* _Records for the task_

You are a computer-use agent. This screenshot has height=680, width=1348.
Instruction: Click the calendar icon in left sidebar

==

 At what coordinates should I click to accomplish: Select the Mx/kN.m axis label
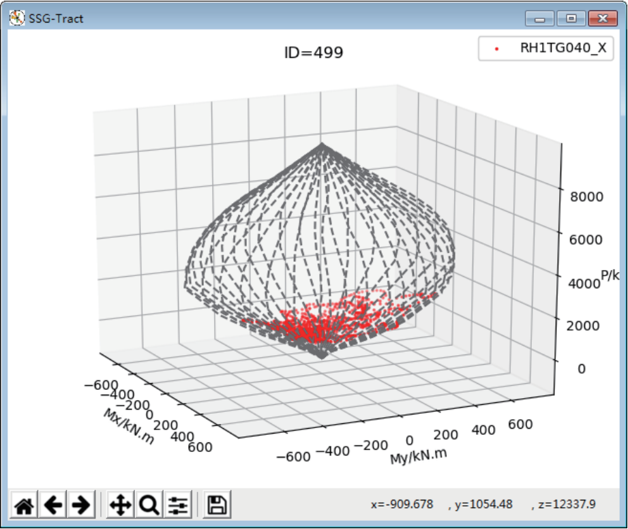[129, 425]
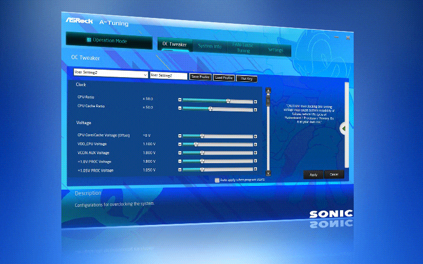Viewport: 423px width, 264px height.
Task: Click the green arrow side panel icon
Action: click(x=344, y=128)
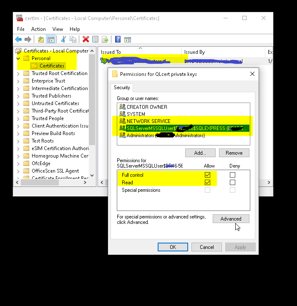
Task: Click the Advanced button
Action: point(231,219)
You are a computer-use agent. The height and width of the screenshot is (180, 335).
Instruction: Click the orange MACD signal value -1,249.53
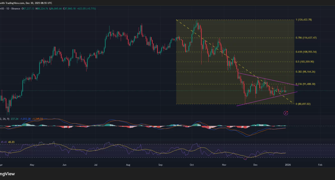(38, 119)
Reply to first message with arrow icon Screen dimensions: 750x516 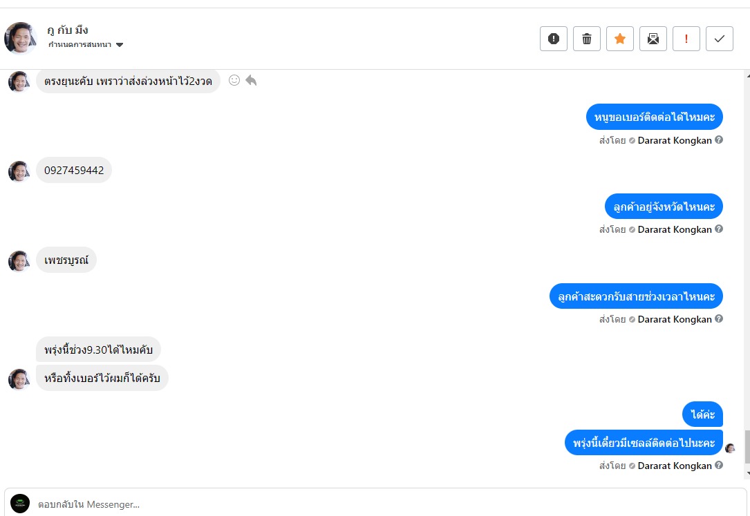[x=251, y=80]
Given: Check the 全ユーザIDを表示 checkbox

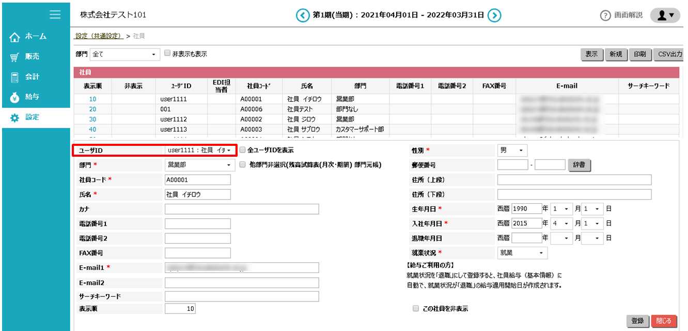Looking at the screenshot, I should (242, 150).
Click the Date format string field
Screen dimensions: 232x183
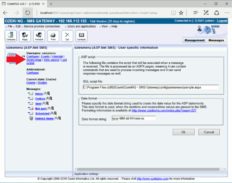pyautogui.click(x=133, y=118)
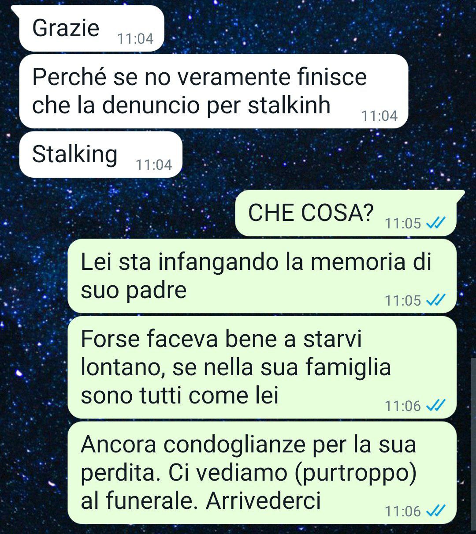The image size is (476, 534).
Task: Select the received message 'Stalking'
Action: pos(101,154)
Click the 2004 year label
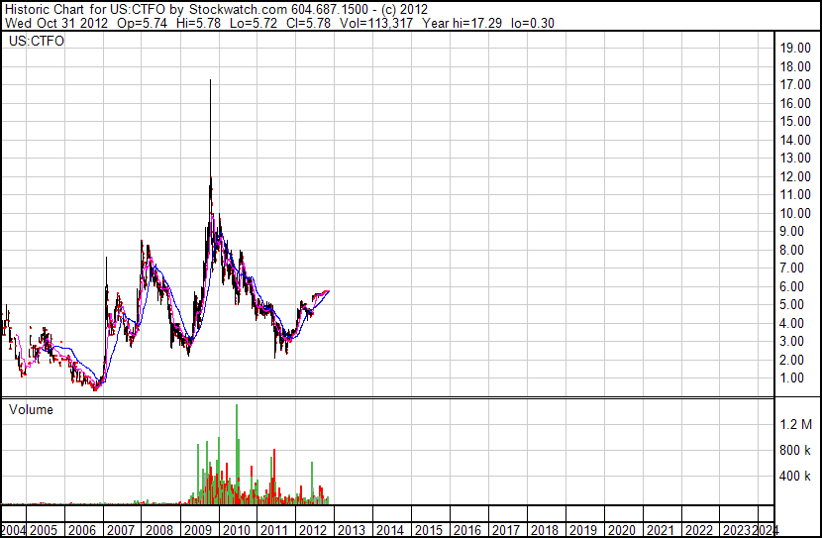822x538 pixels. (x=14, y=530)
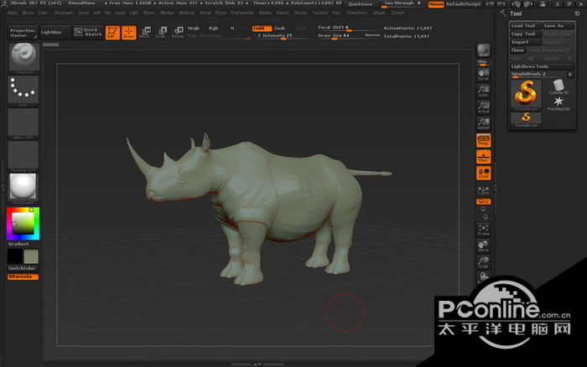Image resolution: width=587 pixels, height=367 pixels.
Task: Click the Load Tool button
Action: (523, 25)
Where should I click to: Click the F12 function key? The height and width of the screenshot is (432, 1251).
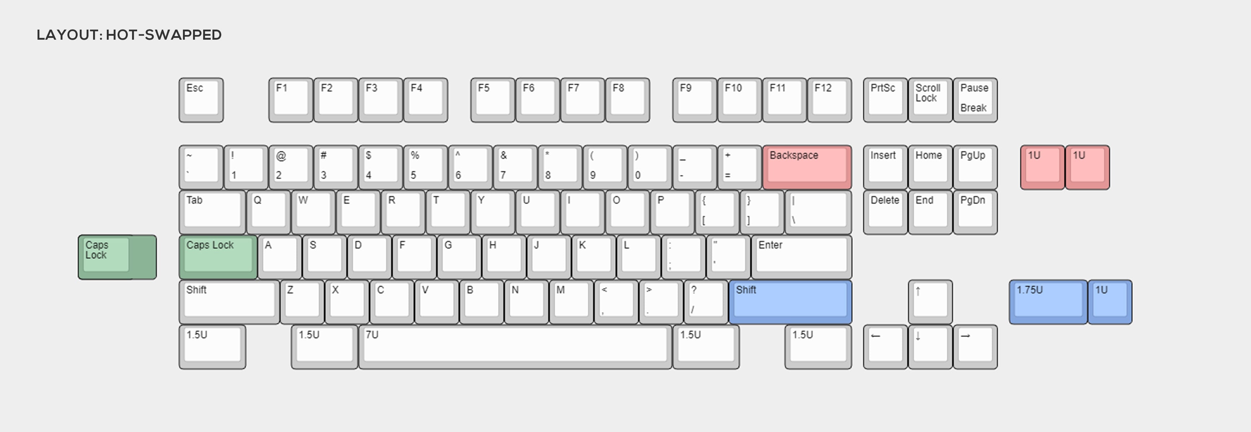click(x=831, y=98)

* _Work to be completed_
Within the listing above, locate the line containing "You are a computer-use agent. This" and the line containing "Instruction: Click the calendar". Reproduce those two lines and all lines between them exactly, with nothing added.

* _Solution for this task_
You are a computer-use agent. This screenshot has height=680, width=1348.
Instruction: Click the calendar icon in left sidebar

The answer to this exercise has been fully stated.